Si ce « théâtre d’application » eût existé, c’est là sans doute que M. Claretie eût remonté, pour les curieux, la petite « comédie épisodique » de Poinsinet, le Cercle ou la Soirée à la mode. Cette pièce dénuée d’intrigue est un joli tableau : au léger monument, comme dirait Moreau le Jeune, du costume physique et moral de la (in du XVIIIe siècle. Pour le physique, oui justement, c’est un Moreau le Jeune que Mlle Pierson, sous le nom d’Araminte, nous représente avec grâce et magnificence; ou peut-être un Augustin de Saint-Aubin. Pour le moral, il paraît bien que cet opuscule, daté de 1764, conserve à la postérité l’humeur et le langage des salons de l’époque. Plusieurs contemporains, naturellement, nous ont averti de nous en défier. D’après Bachaumont. Mlle de Rochefort se serait écriée, non sans justice : « L’auteur n’a vu le monde qu’à la porte. » Palissot, faisant le renchéri, déclare qu’un homme qui parlerait à une femme aussi librement que ce médecin à cette jeune fille : « Bonjour, ma belle poulette! » serait jeté dehors comme un goujat. Ainsi protestaient les hérauts du bel air, cent vingt-trois ans avant Francillon. Mais Grimm, dont le témoignage est acceptable, écrivait avec bonhomie : « c’est un tableau assez frappant des sociétés de Paris. Le ton de tous ces gens-là n’est pas trop mauvais, et c’est le principal mérite des pièces de ce genre[1]. » En 1887, le public de la Comédie-Française, peu familier avec Poinsinet, attendait sans doute un autre mérite ; jusqu’à la fin, il s’est tenu sur la réserve; à la fin, il a paru désappointé. Il s’est récréé, ensuite, aux faciles quiproquos de l’Anglais ou le Fou raisonnable, un vaudeville de Patrat, emprunté au répertoire courant de l’Odéon. M. Coquelin cadet, ou plutôt Coquelin tout court, notre seul Coquelin, y est excellent : c’est un petit-fils du fossoyeur d’Hamlet, habillé en gentleman par Boilly.

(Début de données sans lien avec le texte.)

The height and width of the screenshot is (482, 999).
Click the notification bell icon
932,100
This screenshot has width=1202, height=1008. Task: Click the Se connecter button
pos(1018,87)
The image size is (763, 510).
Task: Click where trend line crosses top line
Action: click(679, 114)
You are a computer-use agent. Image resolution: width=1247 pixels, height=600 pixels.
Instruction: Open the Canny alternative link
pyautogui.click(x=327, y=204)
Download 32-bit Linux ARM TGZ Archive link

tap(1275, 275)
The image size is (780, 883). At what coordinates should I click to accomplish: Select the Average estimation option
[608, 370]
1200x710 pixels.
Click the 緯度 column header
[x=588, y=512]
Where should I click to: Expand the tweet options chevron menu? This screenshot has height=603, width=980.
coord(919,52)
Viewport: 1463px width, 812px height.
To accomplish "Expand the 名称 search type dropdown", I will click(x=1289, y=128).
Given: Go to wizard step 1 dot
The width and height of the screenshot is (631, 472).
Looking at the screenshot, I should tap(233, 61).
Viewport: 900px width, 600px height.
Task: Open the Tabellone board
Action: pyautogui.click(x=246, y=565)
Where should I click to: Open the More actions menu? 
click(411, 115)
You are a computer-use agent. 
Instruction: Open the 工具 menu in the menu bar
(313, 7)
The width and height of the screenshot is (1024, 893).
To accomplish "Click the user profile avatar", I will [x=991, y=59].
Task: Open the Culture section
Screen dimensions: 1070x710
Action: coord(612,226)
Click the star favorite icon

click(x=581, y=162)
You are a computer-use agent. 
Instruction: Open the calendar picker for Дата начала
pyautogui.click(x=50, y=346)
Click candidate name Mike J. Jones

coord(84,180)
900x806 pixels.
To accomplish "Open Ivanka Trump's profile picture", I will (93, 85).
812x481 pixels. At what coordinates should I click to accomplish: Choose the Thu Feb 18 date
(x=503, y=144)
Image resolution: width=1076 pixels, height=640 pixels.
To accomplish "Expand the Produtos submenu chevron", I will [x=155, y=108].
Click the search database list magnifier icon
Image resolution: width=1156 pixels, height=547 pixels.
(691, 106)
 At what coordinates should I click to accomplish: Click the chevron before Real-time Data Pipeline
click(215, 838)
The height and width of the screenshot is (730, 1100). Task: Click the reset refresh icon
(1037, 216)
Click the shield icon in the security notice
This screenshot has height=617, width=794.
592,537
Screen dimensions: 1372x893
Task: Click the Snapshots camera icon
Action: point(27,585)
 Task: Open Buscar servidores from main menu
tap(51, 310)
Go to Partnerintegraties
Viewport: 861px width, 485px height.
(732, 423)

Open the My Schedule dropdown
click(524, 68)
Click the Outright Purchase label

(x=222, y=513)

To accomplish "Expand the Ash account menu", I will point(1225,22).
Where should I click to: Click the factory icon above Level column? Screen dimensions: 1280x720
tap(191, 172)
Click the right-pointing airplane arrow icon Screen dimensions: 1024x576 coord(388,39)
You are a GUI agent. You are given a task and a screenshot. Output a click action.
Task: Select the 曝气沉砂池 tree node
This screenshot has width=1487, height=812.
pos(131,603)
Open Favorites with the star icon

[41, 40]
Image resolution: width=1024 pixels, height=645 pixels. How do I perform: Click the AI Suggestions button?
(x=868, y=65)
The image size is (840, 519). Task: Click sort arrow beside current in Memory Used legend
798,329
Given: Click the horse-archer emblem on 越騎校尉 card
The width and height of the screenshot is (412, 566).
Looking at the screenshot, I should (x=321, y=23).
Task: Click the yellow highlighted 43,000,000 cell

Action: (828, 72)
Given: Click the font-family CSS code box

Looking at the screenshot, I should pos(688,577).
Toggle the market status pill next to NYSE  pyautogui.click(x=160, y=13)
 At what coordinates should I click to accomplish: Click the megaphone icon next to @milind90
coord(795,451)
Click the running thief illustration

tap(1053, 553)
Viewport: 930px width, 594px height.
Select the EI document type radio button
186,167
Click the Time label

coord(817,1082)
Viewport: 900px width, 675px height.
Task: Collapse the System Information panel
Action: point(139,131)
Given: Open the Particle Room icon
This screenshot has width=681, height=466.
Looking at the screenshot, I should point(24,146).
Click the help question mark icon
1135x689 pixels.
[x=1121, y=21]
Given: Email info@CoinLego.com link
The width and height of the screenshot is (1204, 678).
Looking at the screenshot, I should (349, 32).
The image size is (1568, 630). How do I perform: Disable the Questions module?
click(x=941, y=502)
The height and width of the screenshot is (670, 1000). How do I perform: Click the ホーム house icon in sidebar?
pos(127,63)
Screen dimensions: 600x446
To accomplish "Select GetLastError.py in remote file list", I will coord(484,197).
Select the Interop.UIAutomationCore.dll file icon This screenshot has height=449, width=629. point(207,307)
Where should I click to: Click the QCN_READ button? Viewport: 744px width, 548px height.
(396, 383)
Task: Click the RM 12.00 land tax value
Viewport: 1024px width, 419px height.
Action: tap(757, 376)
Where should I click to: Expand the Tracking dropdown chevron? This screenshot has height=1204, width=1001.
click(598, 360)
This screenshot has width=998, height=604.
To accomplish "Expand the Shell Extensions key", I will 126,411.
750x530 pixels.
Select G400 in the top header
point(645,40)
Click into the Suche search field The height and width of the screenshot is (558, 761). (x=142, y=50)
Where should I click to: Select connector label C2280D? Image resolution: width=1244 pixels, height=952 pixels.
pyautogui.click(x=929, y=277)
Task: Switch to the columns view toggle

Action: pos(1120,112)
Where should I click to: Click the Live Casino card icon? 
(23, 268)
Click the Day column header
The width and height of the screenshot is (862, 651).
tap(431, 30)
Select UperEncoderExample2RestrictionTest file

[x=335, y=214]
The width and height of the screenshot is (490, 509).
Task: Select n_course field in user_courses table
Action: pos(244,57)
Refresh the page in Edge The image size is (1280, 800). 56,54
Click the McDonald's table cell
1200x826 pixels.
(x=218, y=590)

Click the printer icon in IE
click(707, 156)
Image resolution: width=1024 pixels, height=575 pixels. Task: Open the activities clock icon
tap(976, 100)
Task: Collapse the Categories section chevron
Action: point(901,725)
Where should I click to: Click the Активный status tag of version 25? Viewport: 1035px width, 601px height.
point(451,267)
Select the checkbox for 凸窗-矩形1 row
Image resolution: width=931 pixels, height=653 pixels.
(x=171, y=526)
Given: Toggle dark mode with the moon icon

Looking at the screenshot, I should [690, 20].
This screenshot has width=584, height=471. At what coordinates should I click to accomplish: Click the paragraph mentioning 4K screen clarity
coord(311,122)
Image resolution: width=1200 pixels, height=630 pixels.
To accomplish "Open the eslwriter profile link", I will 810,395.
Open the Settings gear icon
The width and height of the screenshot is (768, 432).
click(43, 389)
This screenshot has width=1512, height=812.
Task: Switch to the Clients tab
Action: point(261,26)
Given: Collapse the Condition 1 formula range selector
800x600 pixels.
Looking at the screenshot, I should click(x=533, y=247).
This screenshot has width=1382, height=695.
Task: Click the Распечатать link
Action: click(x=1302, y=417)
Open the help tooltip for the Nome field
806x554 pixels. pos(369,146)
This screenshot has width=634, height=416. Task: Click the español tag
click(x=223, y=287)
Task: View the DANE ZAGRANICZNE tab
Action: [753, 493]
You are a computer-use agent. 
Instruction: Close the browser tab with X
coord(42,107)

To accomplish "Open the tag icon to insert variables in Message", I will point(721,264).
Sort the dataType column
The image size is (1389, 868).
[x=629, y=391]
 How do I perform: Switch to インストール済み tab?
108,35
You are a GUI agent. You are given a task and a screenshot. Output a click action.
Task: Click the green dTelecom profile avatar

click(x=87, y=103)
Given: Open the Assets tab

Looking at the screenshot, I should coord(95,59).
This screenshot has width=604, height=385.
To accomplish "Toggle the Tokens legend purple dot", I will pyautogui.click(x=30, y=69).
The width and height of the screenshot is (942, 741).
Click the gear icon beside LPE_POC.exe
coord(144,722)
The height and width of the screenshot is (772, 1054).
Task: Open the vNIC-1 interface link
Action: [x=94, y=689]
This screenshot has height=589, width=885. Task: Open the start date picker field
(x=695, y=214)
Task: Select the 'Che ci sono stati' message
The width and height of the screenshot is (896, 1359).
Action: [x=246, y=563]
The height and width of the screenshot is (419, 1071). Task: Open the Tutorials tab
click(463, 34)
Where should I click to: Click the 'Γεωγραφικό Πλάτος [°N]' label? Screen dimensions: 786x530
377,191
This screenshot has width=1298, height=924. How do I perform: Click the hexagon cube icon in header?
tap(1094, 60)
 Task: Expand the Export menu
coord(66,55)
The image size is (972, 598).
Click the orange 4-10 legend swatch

Pour achever la galerie, je signalerai encore un tableau, — Encore une « comédie épisodique : » elle est datée d’hier, celle-ci; qu’on la représente demain, elle sera plus applaudie que celle de Poinsinet. De 1 h. à 3 h., — ou la consultation d’un médecin à la mode, — C’est le dernier petit ouvrage de M. Abraham Dreyfus. Il n’a pas seulement sur la Soirée à la mode l’avantage d’être plus récent, il a celui d’être une pièce. Et, de même, toutes les précédentes saynètes de M. Dreyfus, toutes celles qu’il donne modestement, réunies en un volume[2], pour des « comédies de société, » ont sur la plupart des œuvres ainsi qualifiées cet avantage, que, pouvant se jouer « en société, » elles sont pourtant des comédies.


LOUIS GANDERAX.

  1. Cité par M. Auguste Vitu, dans une étude sur Poinsinet qui précède le Cercle, nouvelle édition ; Ollendorff.
  2. Jouons la comédie; Calmann Lévy.